## Setting up a Statistical Model
**Description:** To setup a [[Statistical Model]], requires defining the population from which the sample is drawn and the underlying distribution that characterizes this population. It includes specifying the population parameters like the mean, variance, etc.
**Example:** Suppose you are testing the effectiveness of a new drug. You assume that the population of interest (e.g., patients with a specific condition) follows a [[Gaussian Distribution]] for a particular health metric (like blood pressure levels). Mathematically, this can be expressed as:
$ X \sim \mathcal N(\mu, \sigma^2) $
where $X$ represents the blood pressure levels, $\mu$ is the mean blood pressure level, and $\sigma^2$ is the variance.

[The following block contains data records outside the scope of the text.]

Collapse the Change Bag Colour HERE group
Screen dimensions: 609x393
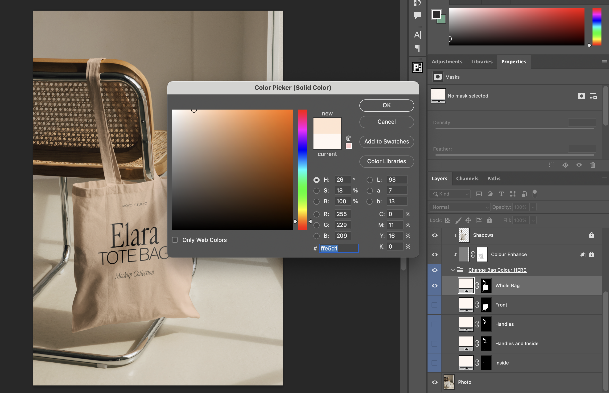click(453, 270)
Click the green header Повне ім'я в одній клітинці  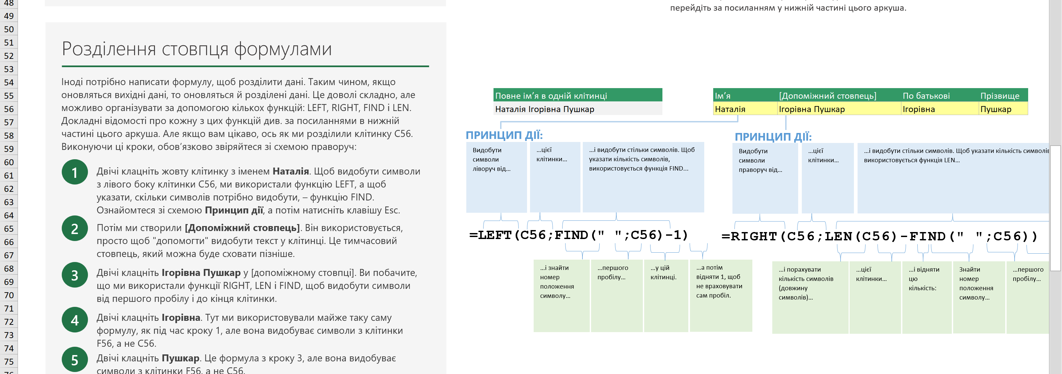point(577,96)
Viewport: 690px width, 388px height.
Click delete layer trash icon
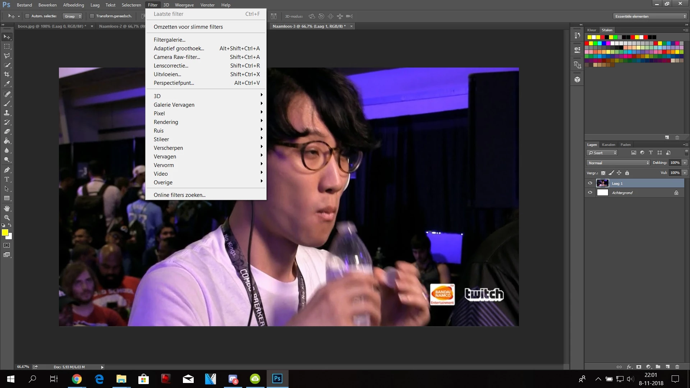677,367
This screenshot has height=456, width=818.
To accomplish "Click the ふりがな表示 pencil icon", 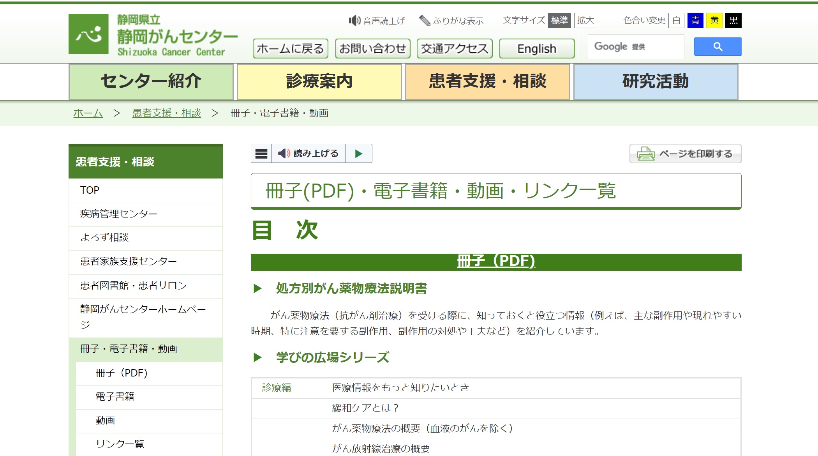I will point(425,20).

## Defining a Null Hypothesis
**Description:** The [[Hypothesis Tests|null hypothesis]] $H_0$ is a statement of no effect or no difference, which you assume to be true until evidence suggests otherwise. The alternative hypothesis $H_A$ is what you aim to support, indicating the presence of an effect or a difference.

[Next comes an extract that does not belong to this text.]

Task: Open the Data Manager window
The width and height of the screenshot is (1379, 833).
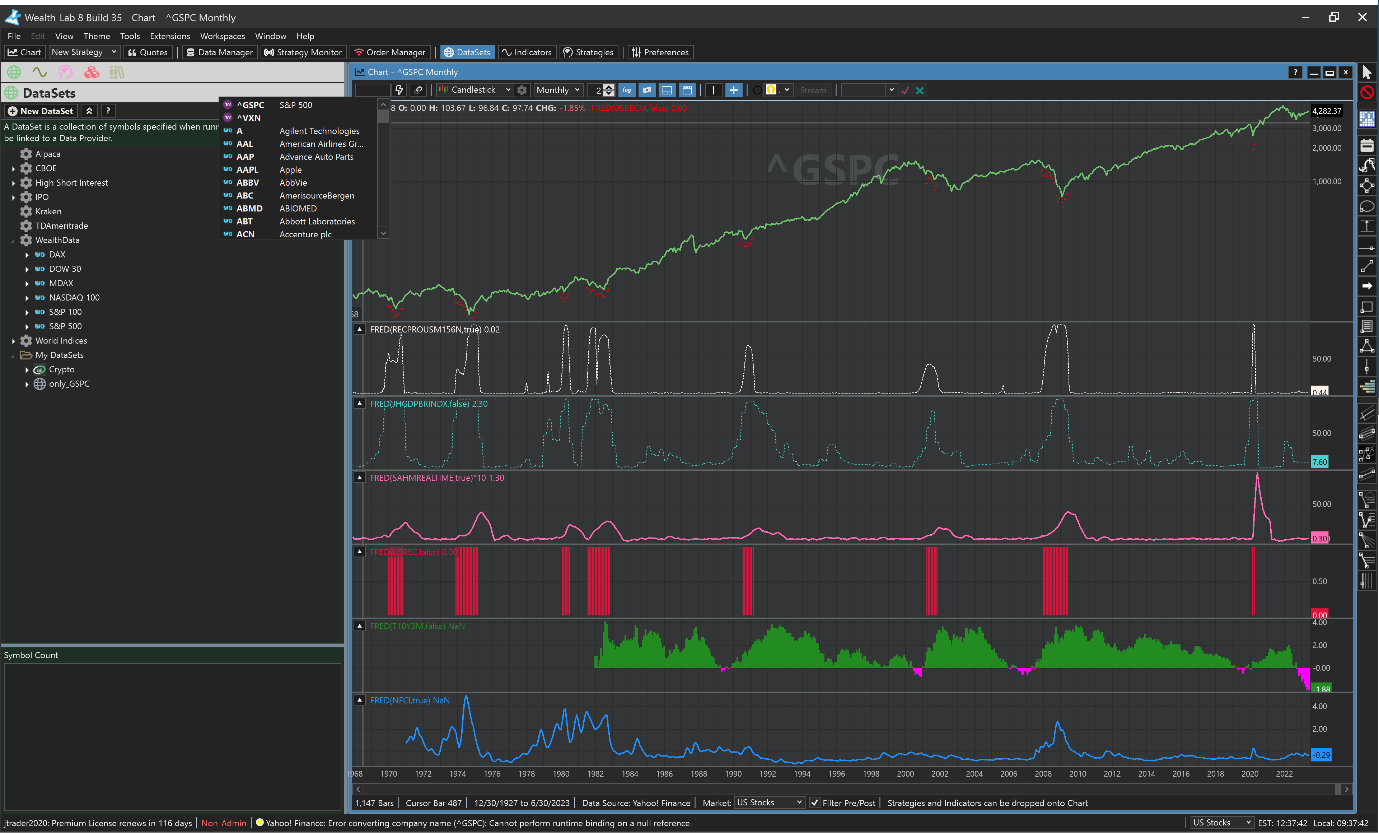Action: (x=219, y=52)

**Example:** $H_0:\mu=\mu_0$ where $\mu_0$ is the mean blood pressure level without the drug, and $H_A: \mu \not = \mu_0$ indicating the mean blood pressure levels are different with the drug. This can be set up as:
$ H_0:\mu=\mu_0 \quad \text{vs.} \quad H_A: \mu\not= \mu_0 $
## Defining a Test Statistic
**Description:** A [[Statistical Test]] defines the quantitative decision rule to either reject or fail to reject the null hypothesis. The test statistic is a is a function of the sample data and should be chosen based on the statistical model and the nature of the hypothesis.
**Example:** If you're testing the mean blood pressure level, a common test statistic is the t-statistic, which measures how much the sample mean deviates from the null hypothesis mean. It is computed as:
$ T=\frac{\bar X-\mu_0}{s/\sqrt n} $
## Setting the Significance Level
**Description:** The significance level $\alpha$ is the probability of rejecting $H_0$ when it is actually true (Type I error).
**Example:** You might set $\alpha=0.05$, indicating that you are willing to accept a 5% chance of incorrectly rejecting the null hypothesis (i.e., concluding the drug is effective when it actually is not).